::: Extracted records
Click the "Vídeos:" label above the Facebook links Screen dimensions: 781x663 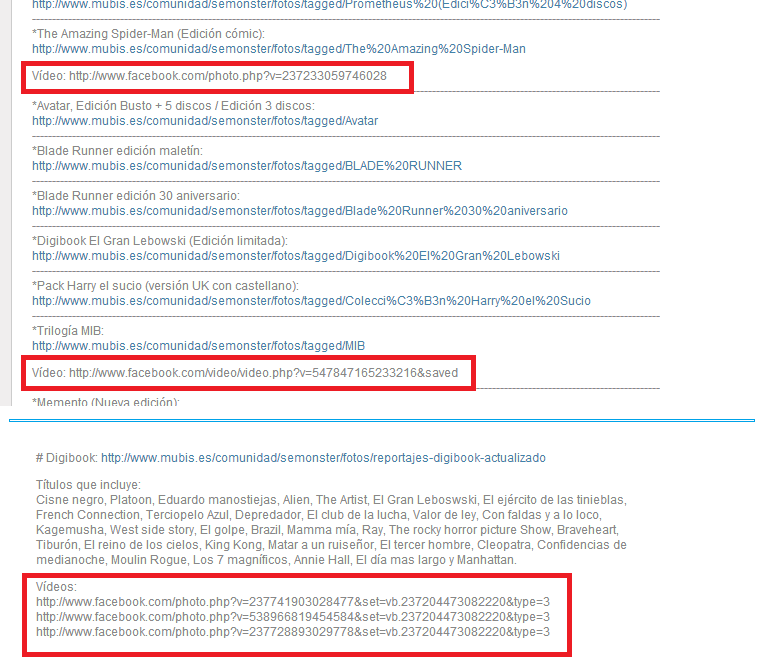tap(56, 588)
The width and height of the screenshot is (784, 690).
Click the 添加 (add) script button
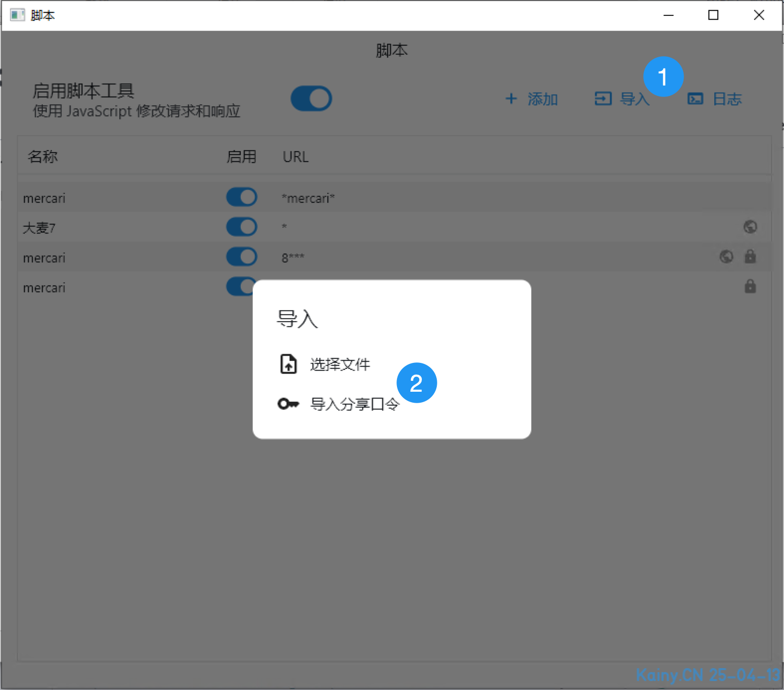(x=532, y=99)
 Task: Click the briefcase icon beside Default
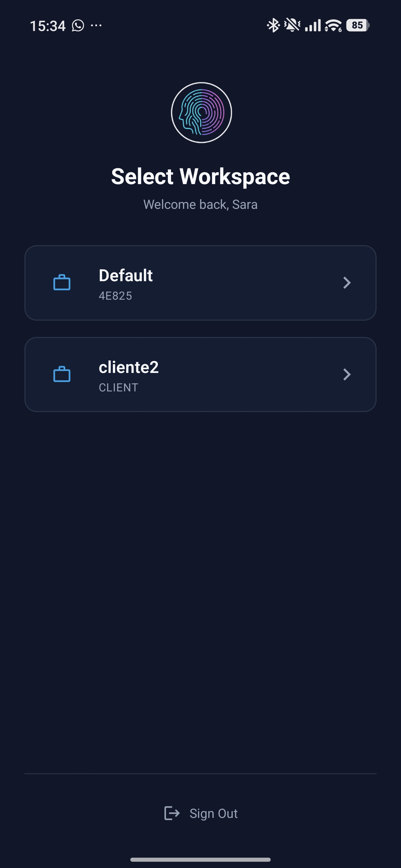[62, 283]
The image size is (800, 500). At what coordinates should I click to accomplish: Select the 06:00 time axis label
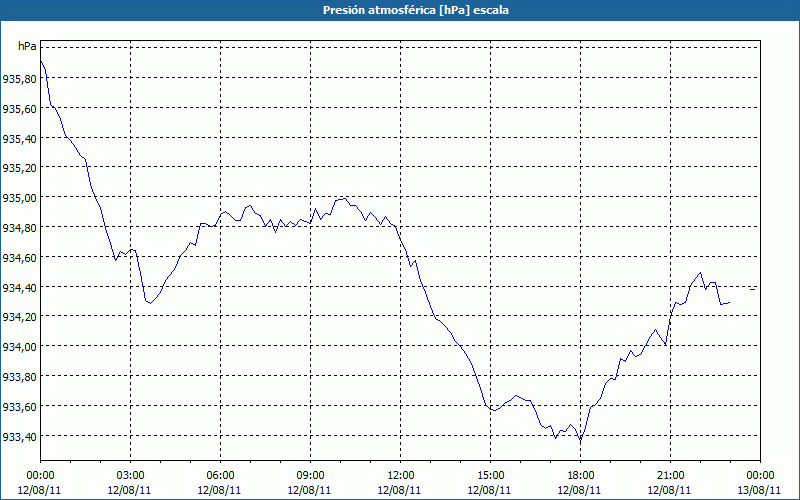tap(220, 475)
::::::
A faithful copy is needed of the lines from the one containing "The image size" through the last line of the data above, with pictures left out.

The image size is (800, 500). At what coordinates should I click to accomplish: Select the 06:00 time axis label
tap(220, 475)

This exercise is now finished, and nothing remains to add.